NML(ナクソス・ミュージック・ライブラリー)に収蔵されている音源での鑑賞になります。
当盤は、ムローヴァのデビュー盤。録音当時、ムローヴァは26歳になる直前でありました。1982年にチャイコフスキーコンクールで優勝した3年後の録音ということになります。
初出時、私は大学オケに所属していて、他の団員が当盤を購入し、それを借りて聴いたのが、この演奏との出会いでありました。そしてそれが、ムローヴァとの出会いでもあった。

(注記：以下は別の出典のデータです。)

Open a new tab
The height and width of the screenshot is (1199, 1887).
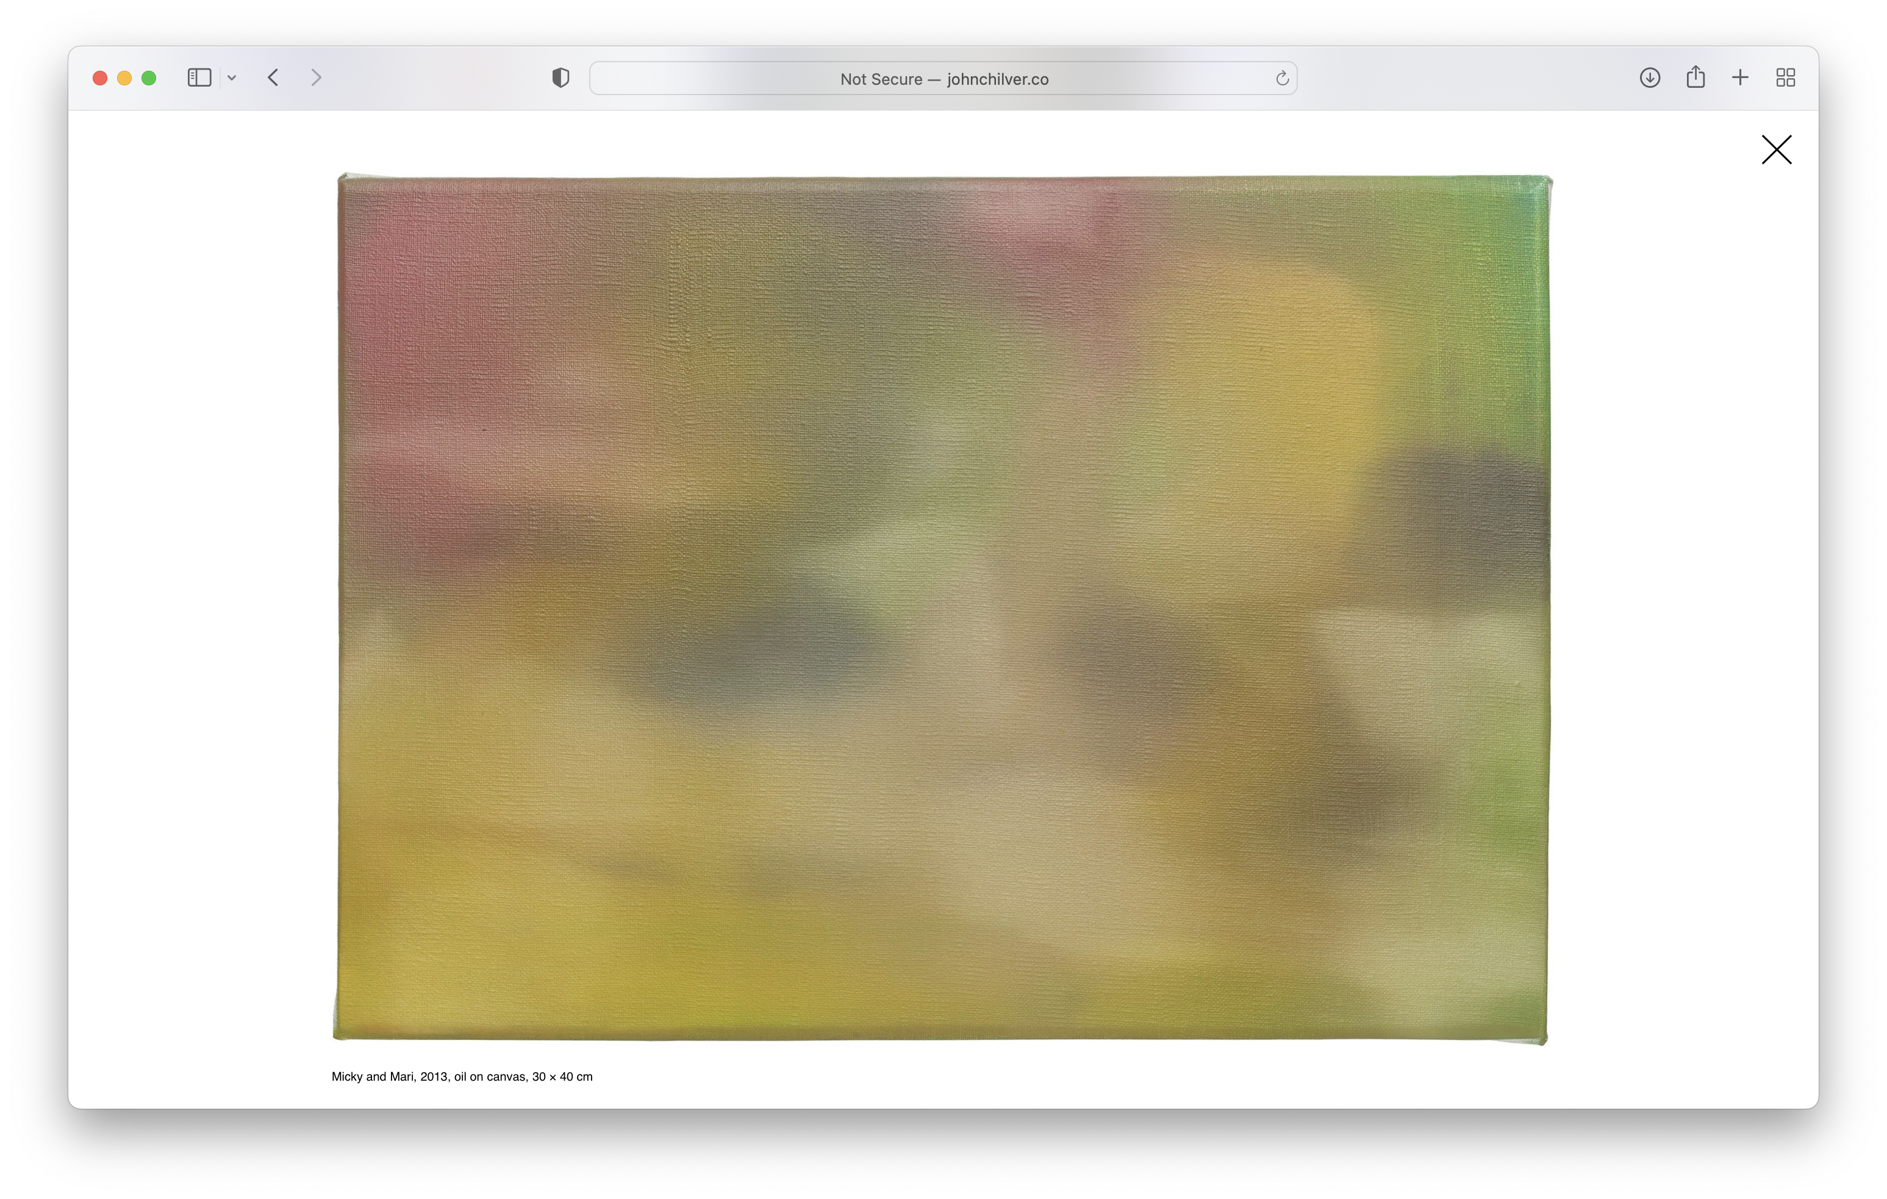[x=1740, y=78]
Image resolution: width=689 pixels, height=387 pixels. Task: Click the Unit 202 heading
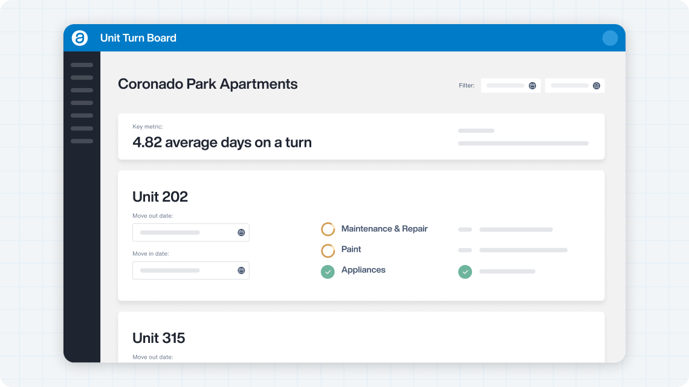tap(160, 197)
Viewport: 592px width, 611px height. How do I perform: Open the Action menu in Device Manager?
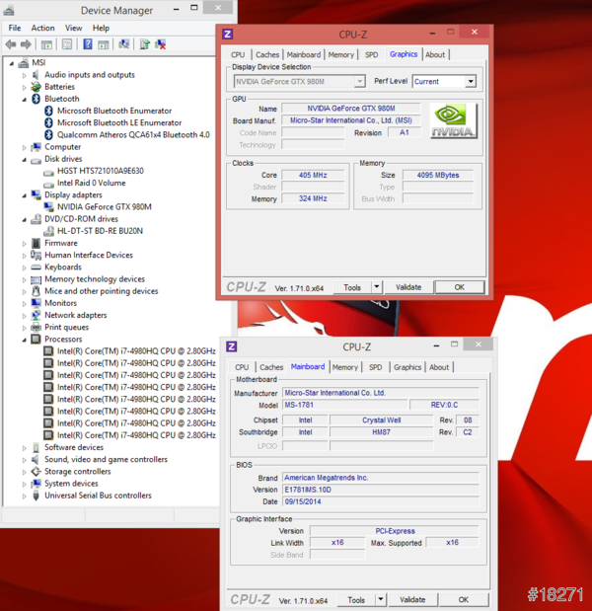coord(42,28)
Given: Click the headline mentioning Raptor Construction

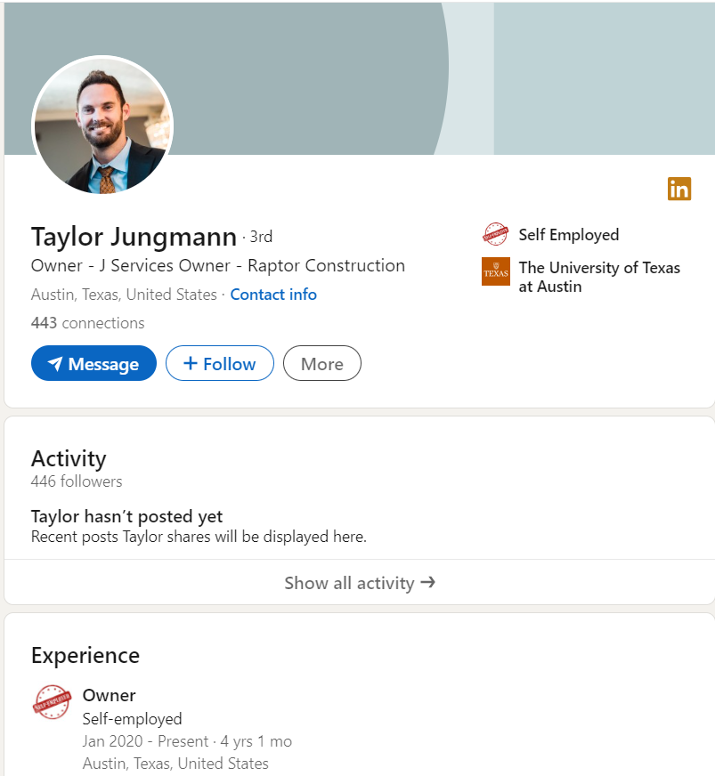Looking at the screenshot, I should [218, 265].
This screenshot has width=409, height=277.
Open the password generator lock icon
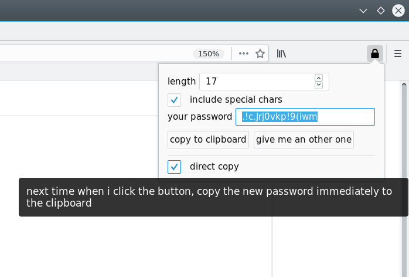(x=375, y=53)
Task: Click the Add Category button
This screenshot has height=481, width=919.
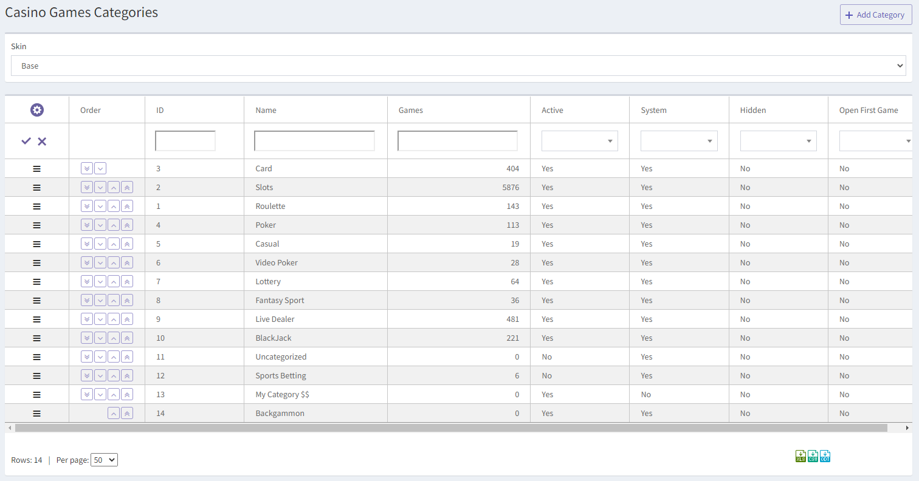Action: [875, 15]
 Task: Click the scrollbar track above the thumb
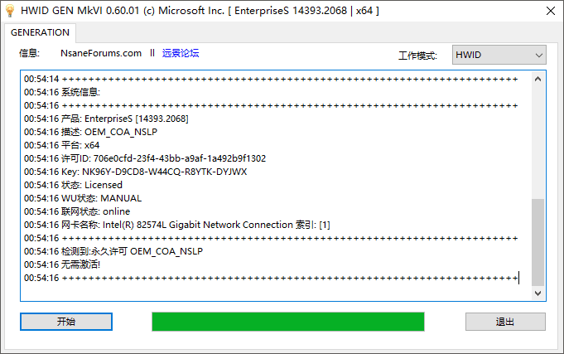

この音盤で、一気にムローヴァの虜になった私。チャイコフスキーも併録されていますが、特に惹かれたのが、このシベリウスでありました。
なんとも真摯で、かつ、知的な演奏であります。そして、鋭い感受性に裏打ちされた演奏となっている。
隅々までコントロールし尽くされている演奏だと言えましょう。テクニックも万全。そのため、どこにも破綻が無く、端正な演奏が繰り広げられている。そして、響きも、音楽が示している佇まいも、実に美しい。
しかも、この作品が持っている情熱や逞しさも充分。なるほど、ここでの情熱は、真っ赤に燃え盛るものというよりも、「青白い炎」と表現したほうが良いように思います。一見するとクールに思えるのですが、「透徹された情熱」と呼べるようなものが感じられる。
そのうえで、とても真摯な姿勢で作品に立ち向かっている。
そのような演奏ぶりを通じて、作品が持つ生命力をしっかりと描き出してくれ、かつ、彫りの深い音楽を紡ぎ上げている。そんなふうに言えるように思います。
そのようなムローヴァに対して小澤さんもまた、真摯にして知的で、逞しさにも不足の無い音楽を奏で上げながら、ムローヴァをがっしりとサポートしてくれている。
ムローヴァの魅力と、作品の魅力とを堪能することのできる、なんとも素敵な演奏であります。